**YOUR TASK**. Please find the lines in the entries below that contain the word "computer", and copy each one.

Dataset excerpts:
•••

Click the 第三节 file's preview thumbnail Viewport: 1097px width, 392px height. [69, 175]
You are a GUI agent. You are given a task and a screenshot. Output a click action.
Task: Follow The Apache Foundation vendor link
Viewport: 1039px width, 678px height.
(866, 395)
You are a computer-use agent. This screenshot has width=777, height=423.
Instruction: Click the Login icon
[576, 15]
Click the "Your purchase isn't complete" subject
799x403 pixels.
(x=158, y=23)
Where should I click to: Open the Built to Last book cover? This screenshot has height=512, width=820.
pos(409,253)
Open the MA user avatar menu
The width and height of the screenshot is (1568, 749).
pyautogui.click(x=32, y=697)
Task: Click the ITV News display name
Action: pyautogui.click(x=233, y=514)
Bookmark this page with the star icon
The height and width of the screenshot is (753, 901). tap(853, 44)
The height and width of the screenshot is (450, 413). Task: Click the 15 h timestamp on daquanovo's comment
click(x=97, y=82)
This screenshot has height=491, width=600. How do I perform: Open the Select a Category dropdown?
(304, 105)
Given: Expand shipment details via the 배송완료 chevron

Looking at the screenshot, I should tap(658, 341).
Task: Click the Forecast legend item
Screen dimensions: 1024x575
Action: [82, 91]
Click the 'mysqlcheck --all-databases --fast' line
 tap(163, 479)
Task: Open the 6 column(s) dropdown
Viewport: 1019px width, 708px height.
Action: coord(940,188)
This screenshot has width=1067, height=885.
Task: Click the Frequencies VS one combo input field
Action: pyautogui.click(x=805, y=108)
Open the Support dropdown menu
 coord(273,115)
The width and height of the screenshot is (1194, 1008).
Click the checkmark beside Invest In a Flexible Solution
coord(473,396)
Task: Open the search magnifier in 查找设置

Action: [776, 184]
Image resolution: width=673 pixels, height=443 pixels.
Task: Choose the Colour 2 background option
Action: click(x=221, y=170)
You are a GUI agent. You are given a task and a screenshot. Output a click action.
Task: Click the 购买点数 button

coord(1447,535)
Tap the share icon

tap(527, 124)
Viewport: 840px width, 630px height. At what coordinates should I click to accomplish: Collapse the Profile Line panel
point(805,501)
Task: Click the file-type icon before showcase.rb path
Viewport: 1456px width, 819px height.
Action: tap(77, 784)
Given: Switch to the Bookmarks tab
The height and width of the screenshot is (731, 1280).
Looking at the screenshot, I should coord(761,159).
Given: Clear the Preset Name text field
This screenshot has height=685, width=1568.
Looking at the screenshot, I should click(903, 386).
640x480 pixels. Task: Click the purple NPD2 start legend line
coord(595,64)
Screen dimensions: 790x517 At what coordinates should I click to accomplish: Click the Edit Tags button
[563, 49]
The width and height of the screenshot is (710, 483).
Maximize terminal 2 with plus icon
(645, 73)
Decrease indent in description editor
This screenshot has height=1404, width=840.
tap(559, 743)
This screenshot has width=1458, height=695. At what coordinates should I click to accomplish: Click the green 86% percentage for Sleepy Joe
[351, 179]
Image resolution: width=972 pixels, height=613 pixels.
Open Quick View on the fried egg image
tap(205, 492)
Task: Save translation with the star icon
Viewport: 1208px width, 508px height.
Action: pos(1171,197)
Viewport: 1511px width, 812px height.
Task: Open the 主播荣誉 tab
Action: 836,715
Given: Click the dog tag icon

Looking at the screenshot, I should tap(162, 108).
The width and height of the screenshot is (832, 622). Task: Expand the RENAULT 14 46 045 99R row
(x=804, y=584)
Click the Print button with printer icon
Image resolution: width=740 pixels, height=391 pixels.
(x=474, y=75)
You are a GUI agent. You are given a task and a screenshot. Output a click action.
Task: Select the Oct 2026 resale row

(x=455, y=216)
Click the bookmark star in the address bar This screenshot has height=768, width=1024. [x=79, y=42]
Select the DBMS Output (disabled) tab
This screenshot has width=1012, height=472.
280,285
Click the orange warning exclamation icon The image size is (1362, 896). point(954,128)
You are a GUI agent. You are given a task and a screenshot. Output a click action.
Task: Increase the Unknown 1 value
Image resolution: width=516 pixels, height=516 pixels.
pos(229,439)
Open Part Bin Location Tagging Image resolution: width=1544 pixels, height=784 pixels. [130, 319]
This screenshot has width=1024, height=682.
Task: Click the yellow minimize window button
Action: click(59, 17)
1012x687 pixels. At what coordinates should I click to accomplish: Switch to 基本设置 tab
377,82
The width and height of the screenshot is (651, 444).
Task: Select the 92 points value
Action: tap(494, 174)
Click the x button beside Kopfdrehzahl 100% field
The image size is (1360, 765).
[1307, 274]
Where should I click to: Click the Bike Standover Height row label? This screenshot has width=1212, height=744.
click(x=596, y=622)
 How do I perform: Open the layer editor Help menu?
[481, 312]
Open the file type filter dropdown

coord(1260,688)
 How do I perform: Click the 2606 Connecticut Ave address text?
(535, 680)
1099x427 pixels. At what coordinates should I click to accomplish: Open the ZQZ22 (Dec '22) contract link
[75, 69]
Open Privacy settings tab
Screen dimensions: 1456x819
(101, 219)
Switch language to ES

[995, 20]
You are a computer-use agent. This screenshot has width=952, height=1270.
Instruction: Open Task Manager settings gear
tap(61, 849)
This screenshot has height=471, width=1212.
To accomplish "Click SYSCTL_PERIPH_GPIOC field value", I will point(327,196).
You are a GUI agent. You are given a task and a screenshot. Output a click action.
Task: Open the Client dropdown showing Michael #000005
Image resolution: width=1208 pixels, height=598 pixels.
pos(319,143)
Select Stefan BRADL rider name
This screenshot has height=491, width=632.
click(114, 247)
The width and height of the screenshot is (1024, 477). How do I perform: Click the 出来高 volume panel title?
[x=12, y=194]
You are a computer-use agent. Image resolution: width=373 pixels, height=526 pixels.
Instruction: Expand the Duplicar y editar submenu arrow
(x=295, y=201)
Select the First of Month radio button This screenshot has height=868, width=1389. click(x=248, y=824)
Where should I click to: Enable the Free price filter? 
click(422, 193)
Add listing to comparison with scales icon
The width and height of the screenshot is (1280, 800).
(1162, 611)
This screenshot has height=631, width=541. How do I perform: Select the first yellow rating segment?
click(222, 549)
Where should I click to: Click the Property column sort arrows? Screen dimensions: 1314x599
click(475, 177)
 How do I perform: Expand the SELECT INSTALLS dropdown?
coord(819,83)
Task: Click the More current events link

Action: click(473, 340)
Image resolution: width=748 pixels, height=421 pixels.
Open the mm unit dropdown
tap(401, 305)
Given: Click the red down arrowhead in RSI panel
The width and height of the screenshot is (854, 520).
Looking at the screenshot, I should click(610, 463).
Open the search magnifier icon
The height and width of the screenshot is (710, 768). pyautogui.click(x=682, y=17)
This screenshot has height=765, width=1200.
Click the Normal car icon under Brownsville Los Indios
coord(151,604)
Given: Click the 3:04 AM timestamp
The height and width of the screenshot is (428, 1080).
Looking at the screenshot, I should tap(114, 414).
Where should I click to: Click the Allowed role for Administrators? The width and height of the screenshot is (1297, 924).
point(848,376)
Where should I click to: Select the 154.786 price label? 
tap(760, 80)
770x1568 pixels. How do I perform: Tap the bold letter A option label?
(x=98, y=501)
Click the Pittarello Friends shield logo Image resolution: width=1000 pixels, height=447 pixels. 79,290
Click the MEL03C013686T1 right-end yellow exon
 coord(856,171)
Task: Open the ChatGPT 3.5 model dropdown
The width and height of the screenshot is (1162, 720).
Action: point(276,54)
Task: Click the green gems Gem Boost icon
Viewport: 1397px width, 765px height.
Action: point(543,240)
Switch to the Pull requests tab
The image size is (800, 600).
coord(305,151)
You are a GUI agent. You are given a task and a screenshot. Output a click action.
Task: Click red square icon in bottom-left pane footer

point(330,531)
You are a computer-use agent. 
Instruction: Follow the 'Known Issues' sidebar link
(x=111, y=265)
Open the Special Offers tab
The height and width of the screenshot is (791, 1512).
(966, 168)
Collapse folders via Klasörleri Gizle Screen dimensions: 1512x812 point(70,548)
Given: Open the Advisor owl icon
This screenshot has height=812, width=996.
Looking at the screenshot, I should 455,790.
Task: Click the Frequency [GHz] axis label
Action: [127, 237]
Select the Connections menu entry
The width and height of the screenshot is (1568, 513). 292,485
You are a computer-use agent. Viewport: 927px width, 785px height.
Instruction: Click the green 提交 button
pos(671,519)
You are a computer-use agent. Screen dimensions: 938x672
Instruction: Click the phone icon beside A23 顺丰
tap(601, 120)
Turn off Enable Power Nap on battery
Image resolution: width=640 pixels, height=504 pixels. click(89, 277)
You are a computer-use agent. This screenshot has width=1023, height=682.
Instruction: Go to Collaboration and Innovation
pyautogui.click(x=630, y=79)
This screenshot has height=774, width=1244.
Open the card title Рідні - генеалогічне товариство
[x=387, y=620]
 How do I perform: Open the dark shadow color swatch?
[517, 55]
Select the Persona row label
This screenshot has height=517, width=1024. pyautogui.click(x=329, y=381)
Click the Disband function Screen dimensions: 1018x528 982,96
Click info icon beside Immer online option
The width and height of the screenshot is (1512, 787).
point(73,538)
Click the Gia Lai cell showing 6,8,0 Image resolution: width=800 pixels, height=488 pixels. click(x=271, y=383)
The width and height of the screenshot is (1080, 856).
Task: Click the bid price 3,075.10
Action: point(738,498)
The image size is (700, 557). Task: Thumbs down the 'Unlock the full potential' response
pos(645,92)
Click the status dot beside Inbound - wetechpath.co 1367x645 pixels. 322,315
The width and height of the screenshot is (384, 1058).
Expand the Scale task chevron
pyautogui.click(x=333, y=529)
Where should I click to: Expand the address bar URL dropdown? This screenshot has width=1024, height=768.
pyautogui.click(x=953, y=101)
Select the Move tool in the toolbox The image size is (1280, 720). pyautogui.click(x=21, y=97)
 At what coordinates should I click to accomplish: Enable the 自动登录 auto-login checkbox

•••

**EXERCISE RESULT**.
You are a computer-use agent. This screenshot has width=777, height=423.
You are a computer-use agent. This screenshot has width=952, height=1270.
You are a computer-use agent. Image resolution: width=373 pixels, height=526 pixels.
You are a computer-use agent. 
You are a computer-use agent. Viewport: 927px width, 785px height.
You are a computer-use agent. Screen dimensions: 938x672
You are a computer-use agent. This screenshot has width=1023, height=682.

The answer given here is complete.